-- TASK DATA follows --

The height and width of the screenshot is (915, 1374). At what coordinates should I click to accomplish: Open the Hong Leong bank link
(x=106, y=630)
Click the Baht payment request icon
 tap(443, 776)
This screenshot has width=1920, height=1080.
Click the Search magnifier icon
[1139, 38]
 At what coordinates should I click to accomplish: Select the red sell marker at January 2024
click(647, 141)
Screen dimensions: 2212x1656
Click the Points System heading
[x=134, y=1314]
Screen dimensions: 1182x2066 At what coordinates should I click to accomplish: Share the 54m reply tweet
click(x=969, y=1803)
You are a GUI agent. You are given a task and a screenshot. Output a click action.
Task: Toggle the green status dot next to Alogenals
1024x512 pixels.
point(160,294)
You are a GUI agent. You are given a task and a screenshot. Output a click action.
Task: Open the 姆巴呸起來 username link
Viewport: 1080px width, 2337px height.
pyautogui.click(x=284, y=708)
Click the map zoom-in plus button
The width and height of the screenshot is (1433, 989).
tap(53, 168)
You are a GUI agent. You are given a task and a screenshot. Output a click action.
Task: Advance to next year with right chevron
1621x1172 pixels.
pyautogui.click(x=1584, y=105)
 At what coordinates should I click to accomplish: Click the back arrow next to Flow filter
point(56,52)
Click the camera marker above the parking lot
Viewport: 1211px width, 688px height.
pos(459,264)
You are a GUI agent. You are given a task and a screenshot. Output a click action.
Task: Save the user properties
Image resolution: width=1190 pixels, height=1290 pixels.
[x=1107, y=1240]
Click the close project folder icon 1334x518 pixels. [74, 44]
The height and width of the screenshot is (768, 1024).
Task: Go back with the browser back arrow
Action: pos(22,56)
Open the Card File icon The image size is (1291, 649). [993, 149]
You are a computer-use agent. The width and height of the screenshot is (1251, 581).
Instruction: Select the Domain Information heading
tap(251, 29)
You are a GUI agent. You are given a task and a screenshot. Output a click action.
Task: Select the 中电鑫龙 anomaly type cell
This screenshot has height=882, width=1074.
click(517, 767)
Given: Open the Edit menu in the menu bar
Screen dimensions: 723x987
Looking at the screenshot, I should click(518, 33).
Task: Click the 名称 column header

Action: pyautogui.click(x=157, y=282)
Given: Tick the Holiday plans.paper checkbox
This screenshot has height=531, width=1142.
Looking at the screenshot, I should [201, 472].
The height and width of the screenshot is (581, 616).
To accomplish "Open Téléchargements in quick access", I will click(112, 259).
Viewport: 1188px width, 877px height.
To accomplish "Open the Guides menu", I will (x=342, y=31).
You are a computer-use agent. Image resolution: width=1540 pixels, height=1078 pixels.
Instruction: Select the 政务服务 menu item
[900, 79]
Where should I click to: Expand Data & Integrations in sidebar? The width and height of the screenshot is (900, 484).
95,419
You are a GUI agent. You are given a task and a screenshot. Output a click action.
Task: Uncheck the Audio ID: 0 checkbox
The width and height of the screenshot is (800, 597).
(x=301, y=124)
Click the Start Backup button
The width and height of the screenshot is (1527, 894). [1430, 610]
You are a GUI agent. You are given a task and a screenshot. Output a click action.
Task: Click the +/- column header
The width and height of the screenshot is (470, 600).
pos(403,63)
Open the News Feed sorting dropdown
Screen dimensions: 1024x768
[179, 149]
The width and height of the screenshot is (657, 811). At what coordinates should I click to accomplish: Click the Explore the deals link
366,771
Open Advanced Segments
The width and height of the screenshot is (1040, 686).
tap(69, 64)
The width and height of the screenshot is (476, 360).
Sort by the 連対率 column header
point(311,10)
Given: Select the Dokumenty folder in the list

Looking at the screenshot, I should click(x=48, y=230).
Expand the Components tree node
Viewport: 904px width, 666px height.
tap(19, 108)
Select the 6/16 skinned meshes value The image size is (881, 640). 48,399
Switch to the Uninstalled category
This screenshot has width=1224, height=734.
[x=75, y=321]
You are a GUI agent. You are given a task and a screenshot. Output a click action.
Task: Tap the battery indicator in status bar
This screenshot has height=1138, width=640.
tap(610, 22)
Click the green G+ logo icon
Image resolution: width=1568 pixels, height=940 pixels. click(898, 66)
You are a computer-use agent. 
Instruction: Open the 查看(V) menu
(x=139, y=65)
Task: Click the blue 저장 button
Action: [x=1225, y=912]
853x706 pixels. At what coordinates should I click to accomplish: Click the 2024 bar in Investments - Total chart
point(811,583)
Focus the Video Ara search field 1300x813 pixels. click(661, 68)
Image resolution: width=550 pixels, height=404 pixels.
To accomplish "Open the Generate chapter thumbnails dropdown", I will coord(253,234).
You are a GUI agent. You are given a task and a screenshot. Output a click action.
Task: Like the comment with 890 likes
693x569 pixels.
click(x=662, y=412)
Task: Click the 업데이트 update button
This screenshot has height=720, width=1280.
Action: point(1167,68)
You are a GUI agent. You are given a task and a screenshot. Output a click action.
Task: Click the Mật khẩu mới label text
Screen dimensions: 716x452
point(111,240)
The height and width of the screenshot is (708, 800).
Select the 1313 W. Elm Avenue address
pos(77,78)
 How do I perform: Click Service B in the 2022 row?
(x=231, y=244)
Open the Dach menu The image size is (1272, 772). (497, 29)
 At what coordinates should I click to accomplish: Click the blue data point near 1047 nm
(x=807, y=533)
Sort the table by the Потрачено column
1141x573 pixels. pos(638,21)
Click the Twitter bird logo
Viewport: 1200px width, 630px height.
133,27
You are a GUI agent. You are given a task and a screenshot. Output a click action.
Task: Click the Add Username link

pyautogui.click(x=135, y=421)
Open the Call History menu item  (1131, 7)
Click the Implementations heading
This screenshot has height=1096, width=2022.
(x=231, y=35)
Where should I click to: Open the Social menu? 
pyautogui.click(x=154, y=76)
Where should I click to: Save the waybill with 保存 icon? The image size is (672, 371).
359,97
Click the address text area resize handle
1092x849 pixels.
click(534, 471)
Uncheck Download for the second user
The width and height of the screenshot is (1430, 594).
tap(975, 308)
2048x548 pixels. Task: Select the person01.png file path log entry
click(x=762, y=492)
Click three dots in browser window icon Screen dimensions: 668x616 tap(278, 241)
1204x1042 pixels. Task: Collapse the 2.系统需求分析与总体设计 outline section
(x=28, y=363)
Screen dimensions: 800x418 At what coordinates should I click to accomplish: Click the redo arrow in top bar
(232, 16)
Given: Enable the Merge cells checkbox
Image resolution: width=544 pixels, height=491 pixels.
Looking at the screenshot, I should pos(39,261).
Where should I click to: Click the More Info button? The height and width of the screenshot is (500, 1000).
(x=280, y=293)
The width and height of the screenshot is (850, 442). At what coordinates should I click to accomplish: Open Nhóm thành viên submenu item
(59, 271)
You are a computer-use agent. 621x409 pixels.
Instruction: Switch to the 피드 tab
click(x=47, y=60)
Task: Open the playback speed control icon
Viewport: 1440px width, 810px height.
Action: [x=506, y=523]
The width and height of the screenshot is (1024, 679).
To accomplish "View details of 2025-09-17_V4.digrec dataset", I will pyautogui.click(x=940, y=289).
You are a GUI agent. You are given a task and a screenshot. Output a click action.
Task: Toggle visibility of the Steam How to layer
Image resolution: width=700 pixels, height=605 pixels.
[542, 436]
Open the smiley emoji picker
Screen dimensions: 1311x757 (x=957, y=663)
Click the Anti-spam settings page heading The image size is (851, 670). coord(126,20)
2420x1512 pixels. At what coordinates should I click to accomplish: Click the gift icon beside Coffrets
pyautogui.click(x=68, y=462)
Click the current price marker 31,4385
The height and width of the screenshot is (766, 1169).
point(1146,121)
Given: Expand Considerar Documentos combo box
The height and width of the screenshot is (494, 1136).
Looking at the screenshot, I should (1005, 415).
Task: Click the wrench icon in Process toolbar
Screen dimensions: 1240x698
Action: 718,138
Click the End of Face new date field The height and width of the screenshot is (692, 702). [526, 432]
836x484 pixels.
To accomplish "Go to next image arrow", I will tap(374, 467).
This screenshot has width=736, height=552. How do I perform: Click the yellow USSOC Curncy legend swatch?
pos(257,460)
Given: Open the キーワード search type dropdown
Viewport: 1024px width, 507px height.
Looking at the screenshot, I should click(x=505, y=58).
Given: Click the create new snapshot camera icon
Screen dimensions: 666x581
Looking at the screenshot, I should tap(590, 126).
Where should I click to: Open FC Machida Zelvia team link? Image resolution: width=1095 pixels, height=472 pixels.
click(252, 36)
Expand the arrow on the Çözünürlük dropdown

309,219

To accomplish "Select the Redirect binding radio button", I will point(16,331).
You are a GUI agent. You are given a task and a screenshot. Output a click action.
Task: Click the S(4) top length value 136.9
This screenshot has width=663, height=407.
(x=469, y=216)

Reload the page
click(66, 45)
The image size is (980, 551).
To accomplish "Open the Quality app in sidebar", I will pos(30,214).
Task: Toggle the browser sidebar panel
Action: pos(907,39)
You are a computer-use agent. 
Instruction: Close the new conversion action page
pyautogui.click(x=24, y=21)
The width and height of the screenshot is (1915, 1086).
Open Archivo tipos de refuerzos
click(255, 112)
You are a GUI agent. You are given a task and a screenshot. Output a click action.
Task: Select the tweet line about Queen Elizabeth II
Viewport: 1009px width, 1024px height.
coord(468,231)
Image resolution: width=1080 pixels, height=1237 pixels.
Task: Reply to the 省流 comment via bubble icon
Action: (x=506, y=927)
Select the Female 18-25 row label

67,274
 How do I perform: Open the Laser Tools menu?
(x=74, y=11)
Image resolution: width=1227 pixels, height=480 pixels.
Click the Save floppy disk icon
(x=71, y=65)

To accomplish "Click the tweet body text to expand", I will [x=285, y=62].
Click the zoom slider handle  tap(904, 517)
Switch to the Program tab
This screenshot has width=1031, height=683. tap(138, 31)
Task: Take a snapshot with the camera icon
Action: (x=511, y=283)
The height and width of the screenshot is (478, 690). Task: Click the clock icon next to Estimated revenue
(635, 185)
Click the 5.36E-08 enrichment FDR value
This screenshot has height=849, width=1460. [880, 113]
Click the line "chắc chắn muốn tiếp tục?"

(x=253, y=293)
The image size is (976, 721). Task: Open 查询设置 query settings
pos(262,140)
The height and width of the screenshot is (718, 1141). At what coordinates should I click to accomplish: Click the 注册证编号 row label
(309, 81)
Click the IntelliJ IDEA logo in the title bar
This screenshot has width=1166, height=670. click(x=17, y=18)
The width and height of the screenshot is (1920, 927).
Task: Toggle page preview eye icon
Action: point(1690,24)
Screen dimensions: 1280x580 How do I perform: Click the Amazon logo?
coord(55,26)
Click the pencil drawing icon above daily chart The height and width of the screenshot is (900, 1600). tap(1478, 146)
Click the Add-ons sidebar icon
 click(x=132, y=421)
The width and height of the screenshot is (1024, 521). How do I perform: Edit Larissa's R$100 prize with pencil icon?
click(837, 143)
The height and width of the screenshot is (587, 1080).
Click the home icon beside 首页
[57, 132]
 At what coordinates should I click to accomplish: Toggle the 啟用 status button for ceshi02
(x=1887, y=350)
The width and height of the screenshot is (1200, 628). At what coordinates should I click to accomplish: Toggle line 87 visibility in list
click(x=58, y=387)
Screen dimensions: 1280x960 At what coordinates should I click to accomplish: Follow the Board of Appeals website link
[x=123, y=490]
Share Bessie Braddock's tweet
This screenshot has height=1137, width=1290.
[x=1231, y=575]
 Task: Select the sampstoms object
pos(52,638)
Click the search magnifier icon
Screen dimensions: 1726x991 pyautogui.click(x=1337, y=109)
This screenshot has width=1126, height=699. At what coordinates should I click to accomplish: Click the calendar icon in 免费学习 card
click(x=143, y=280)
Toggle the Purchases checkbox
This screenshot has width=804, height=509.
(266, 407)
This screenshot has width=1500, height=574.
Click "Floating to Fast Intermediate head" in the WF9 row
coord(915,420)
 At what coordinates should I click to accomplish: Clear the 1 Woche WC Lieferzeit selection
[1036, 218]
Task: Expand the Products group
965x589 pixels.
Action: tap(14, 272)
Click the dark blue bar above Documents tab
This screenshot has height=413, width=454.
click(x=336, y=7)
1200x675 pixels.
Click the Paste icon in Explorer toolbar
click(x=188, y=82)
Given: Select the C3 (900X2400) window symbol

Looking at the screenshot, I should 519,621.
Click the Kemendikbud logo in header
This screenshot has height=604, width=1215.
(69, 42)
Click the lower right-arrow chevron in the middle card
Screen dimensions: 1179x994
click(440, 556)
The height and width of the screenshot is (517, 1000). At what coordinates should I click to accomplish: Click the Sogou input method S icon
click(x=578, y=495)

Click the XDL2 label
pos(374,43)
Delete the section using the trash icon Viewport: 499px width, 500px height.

-- TASK DATA concluded --

- [ASSIGNMENT] Beginning with the first line above, could you copy every line exactly, up to and including the one with "Open the Card"?

- [WORKED SOLUTION]
The height and width of the screenshot is (915, 1374). At what coordinates should I click to accomplish: Open the Hong Leong bank link
(x=106, y=630)
Click the Baht payment request icon
 tap(443, 776)
This screenshot has width=1920, height=1080.
Click the Search magnifier icon
[1139, 38]
 At what coordinates should I click to accomplish: Select the red sell marker at January 2024
click(647, 141)
Screen dimensions: 2212x1656
Click the Points System heading
[x=134, y=1314]
Screen dimensions: 1182x2066 At what coordinates should I click to accomplish: Share the 54m reply tweet
click(x=969, y=1803)
You are a GUI agent. You are given a task and a screenshot. Output a click action.
Task: Toggle the green status dot next to Alogenals
1024x512 pixels.
point(160,294)
You are a GUI agent. You are given a task and a screenshot. Output a click action.
Task: Open the 姆巴呸起來 username link
Viewport: 1080px width, 2337px height.
pyautogui.click(x=284, y=708)
Click the map zoom-in plus button
The width and height of the screenshot is (1433, 989).
tap(53, 168)
You are a GUI agent. You are given a task and a screenshot. Output a click action.
Task: Advance to next year with right chevron
1621x1172 pixels.
pyautogui.click(x=1584, y=105)
 At what coordinates should I click to accomplish: Click the back arrow next to Flow filter
point(56,52)
Click the camera marker above the parking lot
Viewport: 1211px width, 688px height.
pos(459,264)
You are a GUI agent. You are given a task and a screenshot. Output a click action.
Task: Save the user properties
Image resolution: width=1190 pixels, height=1290 pixels.
[x=1107, y=1240]
Click the close project folder icon 1334x518 pixels. [74, 44]
The height and width of the screenshot is (768, 1024).
Task: Go back with the browser back arrow
Action: pos(22,56)
Open the Card File icon The image size is (1291, 649). [993, 149]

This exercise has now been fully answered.